## [THE PROBLEM]
What is needed is an exact copy of the line that contains "Where should I click to: Open" and of all later lines to the end of the records below, with no other lines.

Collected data
• • • • • • •

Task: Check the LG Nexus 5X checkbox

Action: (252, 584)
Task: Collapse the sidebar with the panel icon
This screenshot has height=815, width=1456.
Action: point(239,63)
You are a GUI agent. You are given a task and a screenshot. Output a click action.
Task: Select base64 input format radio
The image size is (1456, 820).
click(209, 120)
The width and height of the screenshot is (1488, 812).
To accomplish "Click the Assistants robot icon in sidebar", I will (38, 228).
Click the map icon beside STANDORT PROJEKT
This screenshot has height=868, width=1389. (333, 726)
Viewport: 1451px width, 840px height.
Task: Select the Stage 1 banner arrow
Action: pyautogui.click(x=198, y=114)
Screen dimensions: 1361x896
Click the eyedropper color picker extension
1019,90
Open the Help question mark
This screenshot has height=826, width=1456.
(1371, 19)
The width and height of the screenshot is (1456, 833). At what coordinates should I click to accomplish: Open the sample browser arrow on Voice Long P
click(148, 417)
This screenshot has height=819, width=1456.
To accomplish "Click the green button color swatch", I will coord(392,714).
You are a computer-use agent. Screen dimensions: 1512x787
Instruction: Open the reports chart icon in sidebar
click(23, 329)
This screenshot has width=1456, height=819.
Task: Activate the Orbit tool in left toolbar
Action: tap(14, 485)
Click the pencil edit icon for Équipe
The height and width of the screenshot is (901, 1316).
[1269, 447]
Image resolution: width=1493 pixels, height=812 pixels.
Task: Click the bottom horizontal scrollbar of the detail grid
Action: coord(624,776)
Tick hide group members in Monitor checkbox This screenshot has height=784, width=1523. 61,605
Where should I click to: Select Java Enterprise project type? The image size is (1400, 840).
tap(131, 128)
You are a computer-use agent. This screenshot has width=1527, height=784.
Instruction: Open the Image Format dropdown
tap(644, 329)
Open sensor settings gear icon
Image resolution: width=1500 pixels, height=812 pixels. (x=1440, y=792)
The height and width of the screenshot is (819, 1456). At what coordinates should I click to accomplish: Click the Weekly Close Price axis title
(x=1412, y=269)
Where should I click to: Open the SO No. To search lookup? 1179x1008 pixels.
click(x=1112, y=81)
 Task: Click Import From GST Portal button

• • • • • • •

## [SOLUTION TO THE PROBLEM]
Where should I click to: Open the SO No. To search lookup? 1179x1008 pixels.
click(x=1112, y=81)
 Task: Click Import From GST Portal button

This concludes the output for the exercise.